CASTIGOS
Há imagens de gulodice e ambição que chegam para encher uma biblioteca. Desdes as garrafas de água de Jacinto aos sonhos de Bismark, dos "Diamonds are the girl's best friends" de Marilyn Monroe à geofagia de Napoleão.
Claro que, obscuramente, há coisas mais mesquinhas e incompreensíveis, que davam para um tratado de psicanálise como, por exemplo, desejar possuir uma máquina profissional de cortar fiambre, sempre atestada com os imensos lombos do "Isidoro" inglês, com folhas de papel vegetal ao lado para nos servirmos, tal qual como nas confeitarias.
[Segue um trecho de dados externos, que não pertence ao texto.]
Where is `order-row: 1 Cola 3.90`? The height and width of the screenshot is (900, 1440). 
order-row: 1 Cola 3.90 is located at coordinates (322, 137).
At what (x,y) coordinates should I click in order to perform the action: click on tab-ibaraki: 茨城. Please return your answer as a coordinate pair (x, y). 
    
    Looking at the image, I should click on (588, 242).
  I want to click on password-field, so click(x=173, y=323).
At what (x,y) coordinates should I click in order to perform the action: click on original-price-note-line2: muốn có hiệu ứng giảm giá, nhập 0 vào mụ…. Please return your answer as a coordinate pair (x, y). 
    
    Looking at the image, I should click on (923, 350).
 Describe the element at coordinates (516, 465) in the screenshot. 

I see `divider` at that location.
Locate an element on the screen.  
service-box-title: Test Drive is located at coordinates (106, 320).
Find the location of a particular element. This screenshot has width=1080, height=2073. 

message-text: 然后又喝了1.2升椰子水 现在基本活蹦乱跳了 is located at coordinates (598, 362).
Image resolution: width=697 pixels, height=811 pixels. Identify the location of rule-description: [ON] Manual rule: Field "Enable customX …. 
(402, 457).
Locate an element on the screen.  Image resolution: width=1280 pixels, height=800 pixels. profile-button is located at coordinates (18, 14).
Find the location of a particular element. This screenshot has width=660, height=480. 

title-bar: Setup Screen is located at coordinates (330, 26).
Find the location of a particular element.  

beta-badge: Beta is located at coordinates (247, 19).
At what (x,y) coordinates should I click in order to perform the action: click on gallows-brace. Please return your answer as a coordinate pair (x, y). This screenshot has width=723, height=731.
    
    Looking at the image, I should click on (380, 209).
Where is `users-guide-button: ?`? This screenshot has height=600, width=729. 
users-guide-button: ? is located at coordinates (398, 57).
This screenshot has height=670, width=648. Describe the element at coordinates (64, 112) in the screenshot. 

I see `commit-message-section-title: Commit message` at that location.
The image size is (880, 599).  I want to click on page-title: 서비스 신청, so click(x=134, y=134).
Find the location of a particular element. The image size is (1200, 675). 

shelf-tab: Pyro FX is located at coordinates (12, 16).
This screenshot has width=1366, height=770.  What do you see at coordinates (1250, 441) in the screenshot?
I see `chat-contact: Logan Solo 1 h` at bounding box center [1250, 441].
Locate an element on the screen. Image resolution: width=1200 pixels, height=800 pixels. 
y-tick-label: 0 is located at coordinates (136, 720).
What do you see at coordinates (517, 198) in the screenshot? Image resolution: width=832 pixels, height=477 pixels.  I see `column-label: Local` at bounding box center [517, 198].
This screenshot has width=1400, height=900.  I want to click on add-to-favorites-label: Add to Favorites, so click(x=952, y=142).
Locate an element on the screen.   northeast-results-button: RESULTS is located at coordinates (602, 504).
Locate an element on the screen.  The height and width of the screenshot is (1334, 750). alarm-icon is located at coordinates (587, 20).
Desde puto que isto me persegue, para grande espanto meu. Mandavam-me buscar 50 gramas "cortados fininhos, se faz favor", à pastelaria Universal e lá estava ela, a máquina diabólica, por trás do balcão, coberta com uma gaze azulada por via do mosquedo. Ficava a olhar, embasbacado, o homem a dar à manivela e o fiambre pr'a cá e pr'a lá, caindo em apetitosa fatia numa espátula de pau, bem cor-de-rosa, tirinha de gordura, já salivava antes de lhe meter o dente. A caminho de casa, abria o embrulho e tirava, à má fila, um pedaço. E nunca me saciava!
Ah! Quem me dera dez quilos de fiambre, salgadinho e saboroso, para como até estourar. . . Cresci, passei liceus e faculdades, casamento e filha, e o fiambre permaneceu nas minhas fraquezas. Nunca chega, nunca é demais.
No frigorífico, a reserva esvai-se. Tanto faz 300 gramas como 800 gramas. Enfio-o no pão, em "croissants", em tostas, em bolachas, às mãos cheias pelas goelas abaixo até ao limite do enjoo, até não poder mais!
Não adianta. Feita a digestão, às vezes só possível pelo milagre terapêutico do "Sal de Fruta" Eno, o remédio miraculoso, lá vem ela, a Vontade de Fiambre! Pronto, é uma cruz que tenho de carregar ao longo da vida, que é que querem.
Não há compra de víveres que não termine por 250 gramas de fiambre! Que miséria, esta toxicodependência. Sou um drogado, um "junkie" de fiambre. Para quem tem um nome judeu, como é o meu caso, sinto uma maldição bíblica a sobrevoar-me a alma, pois o porco é o imundo por excelência, o impuro-em-si!
Arderei, pois, no mais fundo dos Infernos e o mafarrico, para me atormentar, terá para toda a eternidade, junto da frigideira onde recozo a fogo lento, 150 gramas de fiambre acabadinho de cortar, eu a esticar o braço e aquilo a volatilizar-se nas labaredas sulforosas atiçadas por Belzebu em pessoa.